* BEGIN *

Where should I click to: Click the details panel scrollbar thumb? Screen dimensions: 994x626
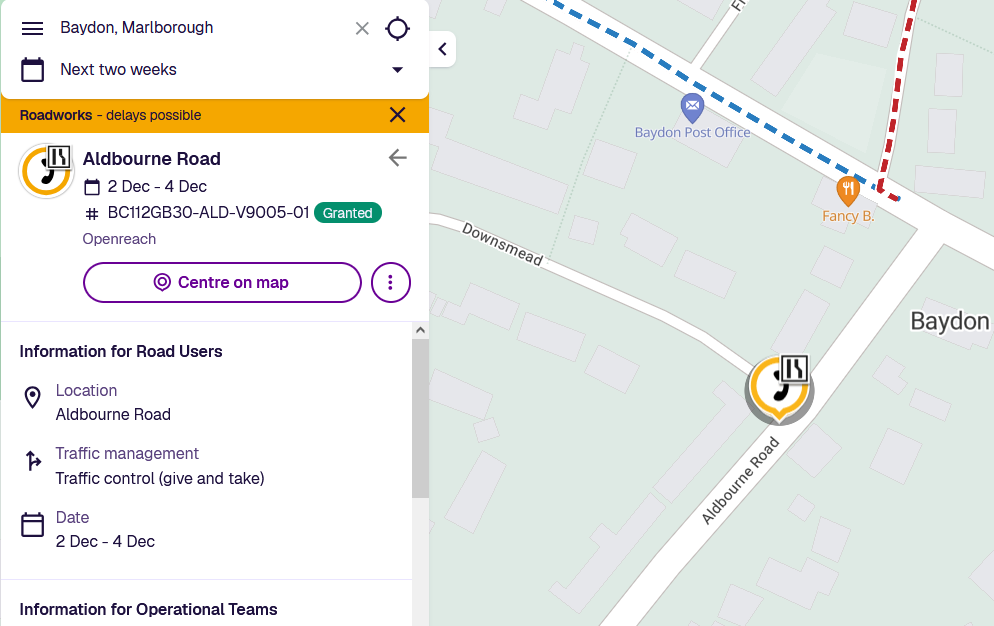pos(420,420)
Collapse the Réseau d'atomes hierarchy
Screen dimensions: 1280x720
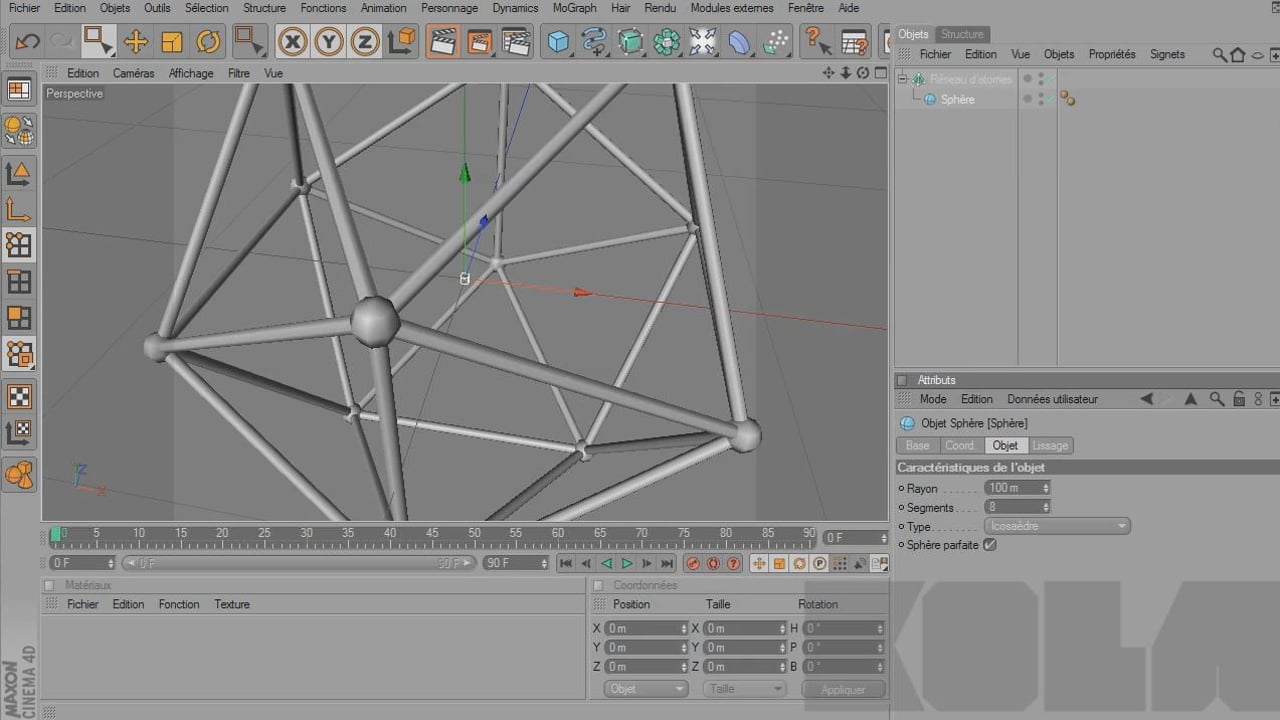(x=902, y=79)
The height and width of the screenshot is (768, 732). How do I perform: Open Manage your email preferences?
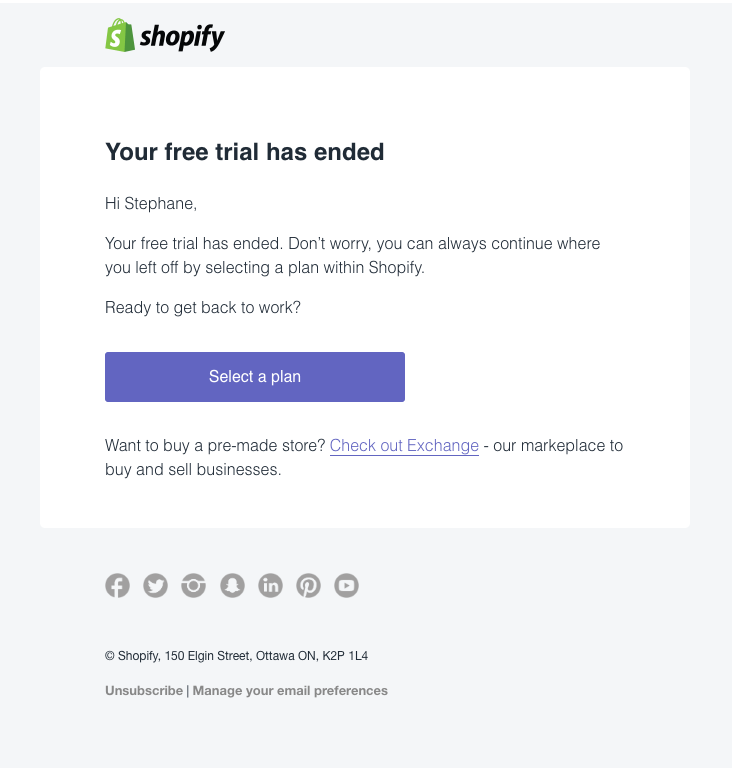[x=290, y=691]
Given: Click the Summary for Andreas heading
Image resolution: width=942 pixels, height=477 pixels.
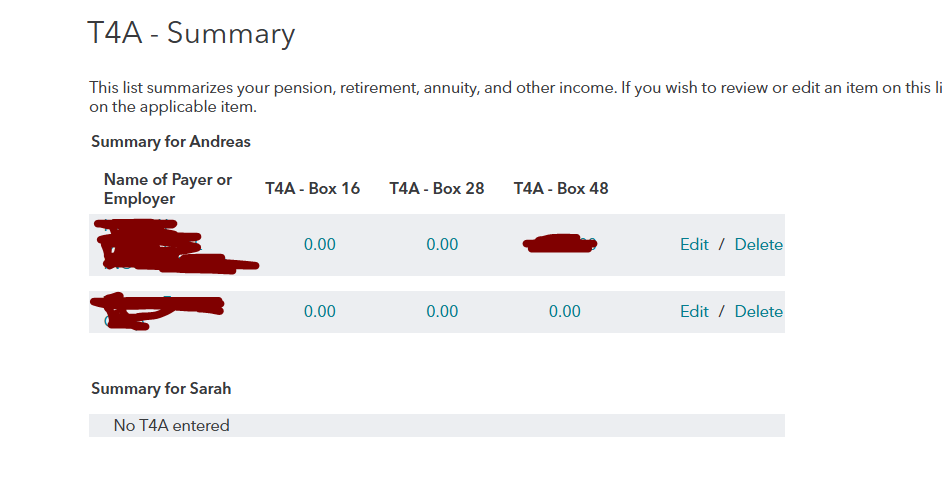Looking at the screenshot, I should coord(171,142).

* END *

## Objective
Rewrite the listing with "Screen dimensions" changed to "Screen size" and everything else left as is. Omit the pictures.

## In response
Where should I click to: Click the details panel scrollbar thumb? Screen size: 994x626
pos(420,420)
Collapse the Réseau d'atomes hierarchy
Screen size: 1280x720
(x=902, y=79)
The height and width of the screenshot is (768, 732). How do I perform: Open Manage your email preferences?
[x=290, y=691]
Given: Click the Summary for Andreas heading
Image resolution: width=942 pixels, height=477 pixels.
Looking at the screenshot, I should coord(171,142).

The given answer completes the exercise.